Problem to solve — Copy only the lines from the one containing "This screenshot has width=1024, height=767." through the final line of the records below, exactly as written, with no pictures.
Top of Entries supplied
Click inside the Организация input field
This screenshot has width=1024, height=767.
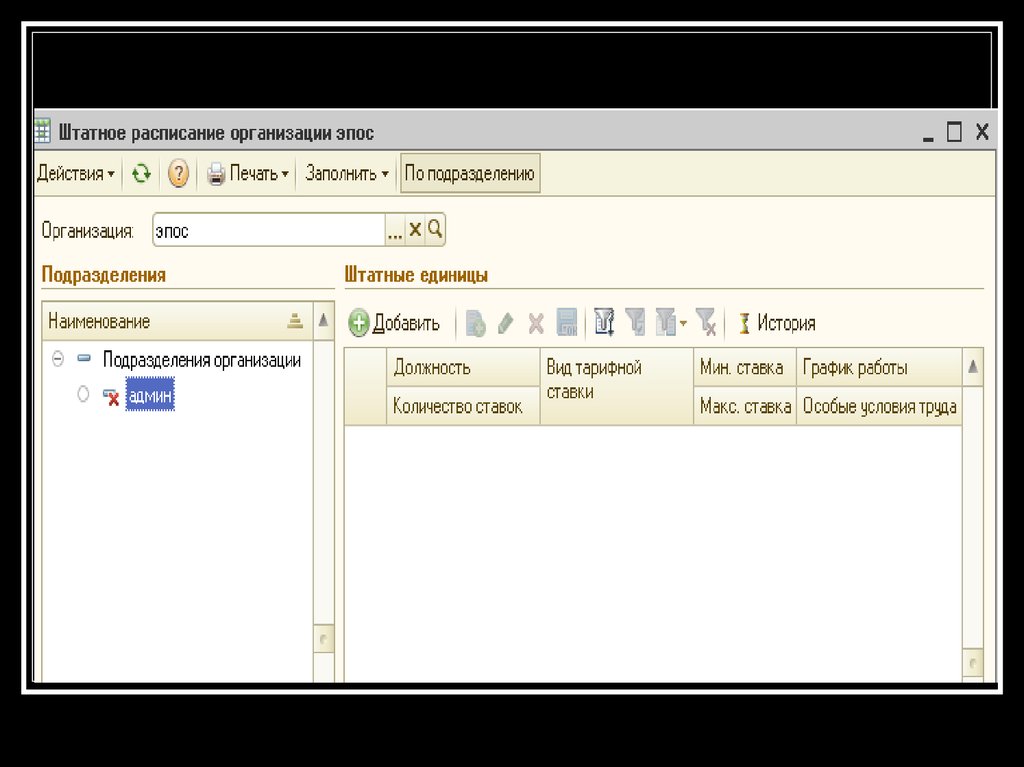click(267, 231)
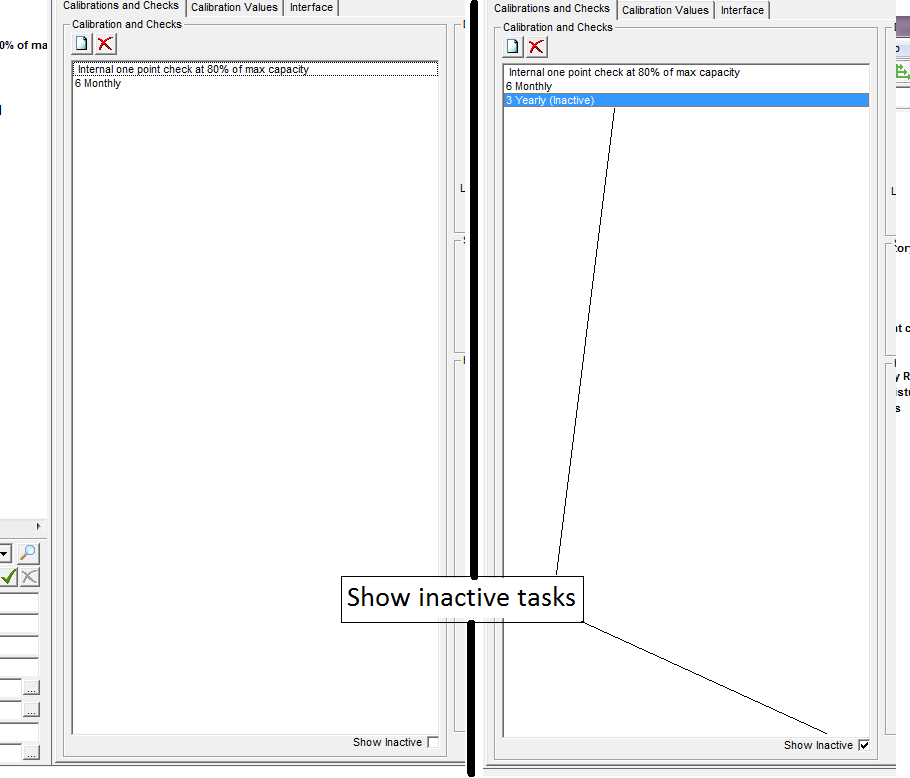910x778 pixels.
Task: Click the green checkmark confirm icon
Action: (8, 577)
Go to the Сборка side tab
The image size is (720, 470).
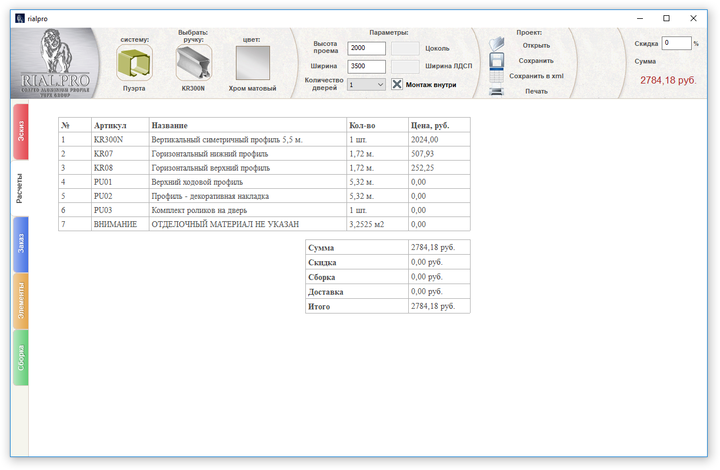(21, 357)
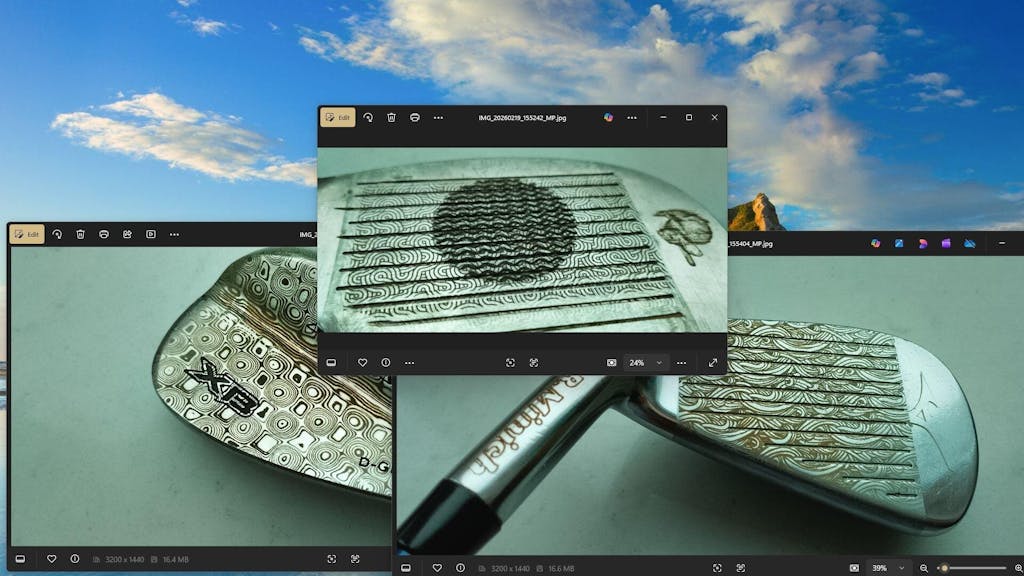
Bottom of Entries supplied
Solved exercise —
This screenshot has width=1024, height=767.
click(267, 231)
910x778 pixels.
Task: Click the green checkmark confirm icon
Action: (8, 577)
Go to the Сборка side tab
The image size is (720, 470).
(21, 357)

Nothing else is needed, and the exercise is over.